In this notebook, the dataset under consideration is from the domain of financial markets. We still be using the Apache Spark MLlib, as well as will be revisiting the concept of `ML Pipeline`.

![up_down.png](attachment:up_down.png)

# ML Pipelines

As stated in the Spark's programming guide, *"ML Pipelines provide a uniform set of high-level APIs built on top of DataFrames that help users create and tune practical machine learning pipelines."*

Hence, it is possible to combine multiple algorithms into a single pipeline, or workflow. 

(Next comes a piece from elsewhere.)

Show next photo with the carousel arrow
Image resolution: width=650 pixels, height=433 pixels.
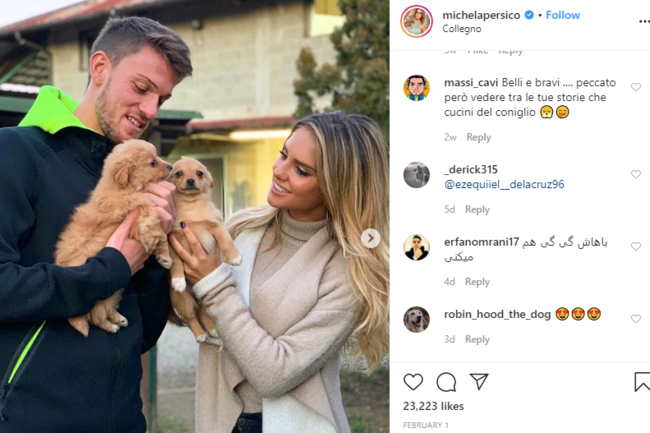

Besides DataFrames, it involves the following:

1. **Transformer**: an algorithm which can transform one DataFrame into another DataFrame. For example, an ML model is a Transformer which transforms a DataFrame with features into a DataFrame with predictions.

2. **Estimator**: an algorithm which can be fit on a DataFrame to produce a Transformer. For example, a learning algorithm is an Estimator which trains on a DataFrame and produces a model.

3. **Pipeline**: the way to chain multiple Transformers and Estimators together to specify an ML workflow.

4. **Parameter**: all Transformers and Estimators share a common API for specifying parameters.


Further details can be found in http://spark.apache.org/docs/latest/ml-pipeline.html

In [None]:
# some imports 

import os # OS e.g directory structure
import numpy as np # linear algebra
import scipy as sc  # scientific computing
import pandas as pd # data processing, file I/O
import seaborn as sns  # visualization
import matplotlib.pyplot as plt # visualization
import warnings
warnings.filterwarnings("ignore")

# Exercise

This exercise is about **stock market prediction** in the financial industry. Our case-study and dataset is based on a Kaggle competition currently going on, which details can be found in https://www.kaggle.com/c/jane-street-market-prediction .

Obviously we are not going to create a complex quantitative trading system but just work on a tiny bit - classification. It relates to deciding whether a particular trade proposal is going to be accepted, so traded, or not. 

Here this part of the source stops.